Exercise material below:
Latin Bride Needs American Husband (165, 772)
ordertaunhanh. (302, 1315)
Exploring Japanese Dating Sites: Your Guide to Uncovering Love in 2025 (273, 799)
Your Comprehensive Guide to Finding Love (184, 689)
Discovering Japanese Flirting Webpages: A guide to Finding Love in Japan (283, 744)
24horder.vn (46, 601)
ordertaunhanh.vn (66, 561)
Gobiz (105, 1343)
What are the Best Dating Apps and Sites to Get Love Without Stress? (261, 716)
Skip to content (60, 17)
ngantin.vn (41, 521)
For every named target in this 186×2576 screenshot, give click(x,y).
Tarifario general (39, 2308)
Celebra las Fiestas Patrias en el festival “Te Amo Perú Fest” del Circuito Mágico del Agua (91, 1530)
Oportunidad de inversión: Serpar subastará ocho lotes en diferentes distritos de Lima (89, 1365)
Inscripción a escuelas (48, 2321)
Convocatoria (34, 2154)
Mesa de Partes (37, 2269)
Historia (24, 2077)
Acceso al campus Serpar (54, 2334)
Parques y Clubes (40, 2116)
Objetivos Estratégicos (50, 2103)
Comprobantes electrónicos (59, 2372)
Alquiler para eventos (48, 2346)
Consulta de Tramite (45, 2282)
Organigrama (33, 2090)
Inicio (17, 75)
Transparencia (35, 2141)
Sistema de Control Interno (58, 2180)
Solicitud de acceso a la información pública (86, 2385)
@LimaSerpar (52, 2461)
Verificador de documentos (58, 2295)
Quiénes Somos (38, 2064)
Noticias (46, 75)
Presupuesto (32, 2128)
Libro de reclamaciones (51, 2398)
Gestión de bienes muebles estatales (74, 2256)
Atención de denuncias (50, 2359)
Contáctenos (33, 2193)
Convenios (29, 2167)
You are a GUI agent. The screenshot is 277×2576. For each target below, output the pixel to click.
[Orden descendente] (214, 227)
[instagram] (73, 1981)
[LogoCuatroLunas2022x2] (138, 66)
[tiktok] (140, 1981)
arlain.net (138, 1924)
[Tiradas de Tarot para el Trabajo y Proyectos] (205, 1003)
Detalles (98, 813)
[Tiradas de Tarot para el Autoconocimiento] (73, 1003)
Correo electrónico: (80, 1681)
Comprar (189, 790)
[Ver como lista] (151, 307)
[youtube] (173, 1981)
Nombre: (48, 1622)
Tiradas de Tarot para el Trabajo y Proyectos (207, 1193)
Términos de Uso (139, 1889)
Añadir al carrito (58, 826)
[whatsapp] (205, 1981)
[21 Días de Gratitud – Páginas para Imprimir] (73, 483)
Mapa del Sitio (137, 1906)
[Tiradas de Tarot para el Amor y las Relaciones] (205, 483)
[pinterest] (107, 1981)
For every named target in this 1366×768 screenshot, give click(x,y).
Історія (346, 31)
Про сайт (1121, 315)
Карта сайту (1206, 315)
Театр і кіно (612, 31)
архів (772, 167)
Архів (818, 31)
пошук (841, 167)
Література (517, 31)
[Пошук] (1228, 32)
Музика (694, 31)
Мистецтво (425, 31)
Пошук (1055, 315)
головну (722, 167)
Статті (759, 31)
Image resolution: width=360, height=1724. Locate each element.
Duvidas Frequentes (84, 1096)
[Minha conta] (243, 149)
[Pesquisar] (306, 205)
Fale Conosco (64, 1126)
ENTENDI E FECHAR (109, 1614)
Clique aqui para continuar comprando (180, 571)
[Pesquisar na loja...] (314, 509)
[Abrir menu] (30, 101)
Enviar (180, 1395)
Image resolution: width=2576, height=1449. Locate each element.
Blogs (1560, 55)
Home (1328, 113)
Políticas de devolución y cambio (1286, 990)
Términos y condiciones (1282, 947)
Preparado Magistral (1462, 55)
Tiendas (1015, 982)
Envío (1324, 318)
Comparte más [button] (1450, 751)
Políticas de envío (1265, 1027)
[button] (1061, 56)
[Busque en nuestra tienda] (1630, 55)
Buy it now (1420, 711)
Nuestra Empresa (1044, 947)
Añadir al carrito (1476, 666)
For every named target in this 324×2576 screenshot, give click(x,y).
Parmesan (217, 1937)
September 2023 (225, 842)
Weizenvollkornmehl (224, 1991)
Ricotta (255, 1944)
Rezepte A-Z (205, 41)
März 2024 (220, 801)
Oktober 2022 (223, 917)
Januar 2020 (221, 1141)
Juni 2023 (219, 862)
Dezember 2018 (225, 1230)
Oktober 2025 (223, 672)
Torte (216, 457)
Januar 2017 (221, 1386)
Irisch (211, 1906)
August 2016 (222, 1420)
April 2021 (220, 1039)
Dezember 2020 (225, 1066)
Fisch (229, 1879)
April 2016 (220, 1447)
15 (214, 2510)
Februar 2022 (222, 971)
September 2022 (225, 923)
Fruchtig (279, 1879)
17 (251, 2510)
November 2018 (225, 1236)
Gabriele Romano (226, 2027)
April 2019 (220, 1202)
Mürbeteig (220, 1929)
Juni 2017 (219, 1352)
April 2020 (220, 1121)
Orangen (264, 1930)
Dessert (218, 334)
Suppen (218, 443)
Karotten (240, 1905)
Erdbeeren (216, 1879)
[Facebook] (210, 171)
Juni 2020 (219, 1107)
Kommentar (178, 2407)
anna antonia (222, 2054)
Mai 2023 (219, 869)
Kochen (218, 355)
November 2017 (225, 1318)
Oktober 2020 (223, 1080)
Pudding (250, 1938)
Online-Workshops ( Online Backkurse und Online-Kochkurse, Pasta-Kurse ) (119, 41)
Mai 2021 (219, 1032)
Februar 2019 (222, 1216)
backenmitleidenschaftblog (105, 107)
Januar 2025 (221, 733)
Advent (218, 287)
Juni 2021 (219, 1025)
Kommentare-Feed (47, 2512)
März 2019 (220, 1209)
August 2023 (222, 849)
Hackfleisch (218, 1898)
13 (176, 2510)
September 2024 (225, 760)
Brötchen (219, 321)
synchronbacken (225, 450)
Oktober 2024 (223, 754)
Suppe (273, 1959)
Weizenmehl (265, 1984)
End of Exercise material.
Write out the lines above from the one containing "Juni 2021 (219, 1025)" through the last, exactly as they are.

Juni 2021 (219, 1025)
Kommentare-Feed (47, 2512)
März 2019 (220, 1209)
August 2023 (222, 849)
Hackfleisch (218, 1898)
13 (176, 2510)
September 2024 (225, 760)
Brötchen (219, 321)
synchronbacken (225, 450)
Oktober 2024 (223, 754)
Suppe (273, 1959)
Weizenmehl (265, 1984)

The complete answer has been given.